Texte fourni
::::::::::

Vingt et un centimètres, Andy

Personnalité plus que complexe, Andy Wharol fascine encore aujourd’hui. S’il pensait que réussir commercialement était une forme d’art, l’univers de Wharol n’est pas moins constitué que d’argent et de réussite.

Pour connaître Andy Wharol, il faut d’abord se repaître, avec délectation, des nombreux aphorismes qu’il nous a laissés. Le plus célèbre d’entre eux : « A l’avenir, chacun aura son quart d’heure de célébrité mondiale ». Phrase au combien prémonitoire, quand on la mesure à l’audience des émissions de la télé réalité d’aujourd’hui.

Mais commençons par le commencement. Celui qui ne s’appelle alors qu’Andrew Wharola est né à Pittsburgh en Pennsylvanie en 1928. À partir de 1945, il fait des études au Carnegie Institute of Technologie et obtient en 1949, son diplôme de fin d’études. Immédiatement, il déménage à New York, déjà bourré de talent, Vogue, Glamour et Harper’s Bazar font immédiatement appel à lui. Il devient vite célèbre comme dessinateur de publicité. C’est un agitateur, qui bouscule les habitudes bien établies de la société new-yorkaise.

::::::::::

Questions de lecture
a) Recopiez fidèlement le passage du texte sur Andy Wharol qui s'ouvre sur les mots contenant « Vingt et un » et se referme sur « et de réussite. ».
b) Relevez tous les magazines nommés dans le texte sur Andy Wharol.
c) Répondez aux questions suivantes d'après le texte sur Andy Wharol.
(i) Dans quelle ville est-il né ?
(ii) En quelle année obtient-il son diplôme de fin d'études ?
(iii) Quel est le plus célèbre de ses aphorismes ?
Les lignes qui suivent n'interviennent en rien dans ce travail.

Lignes fournies
::::::::::

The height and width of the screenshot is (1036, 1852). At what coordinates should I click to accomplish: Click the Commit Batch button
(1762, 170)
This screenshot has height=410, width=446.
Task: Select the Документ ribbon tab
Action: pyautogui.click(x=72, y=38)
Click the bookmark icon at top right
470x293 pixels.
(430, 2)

::::::::::

Liste des réponses
a)
Vingt et un centimètres, Andy

Personnalité plus que complexe, Andy Wharol fascine encore aujourd’hui. S’il pensait que réussir commercialement était une forme d’art, l’univers de Wharol n’est pas moins constitué que d’argent et de réussite.

b) Vogue, Glamour, Harper’s Bazar

c)
(i) À Pittsburgh, en Pennsylvanie.
(ii) En 1949.
(iii) « A l’avenir, chacun aura son quart d’heure de célébrité mondiale ».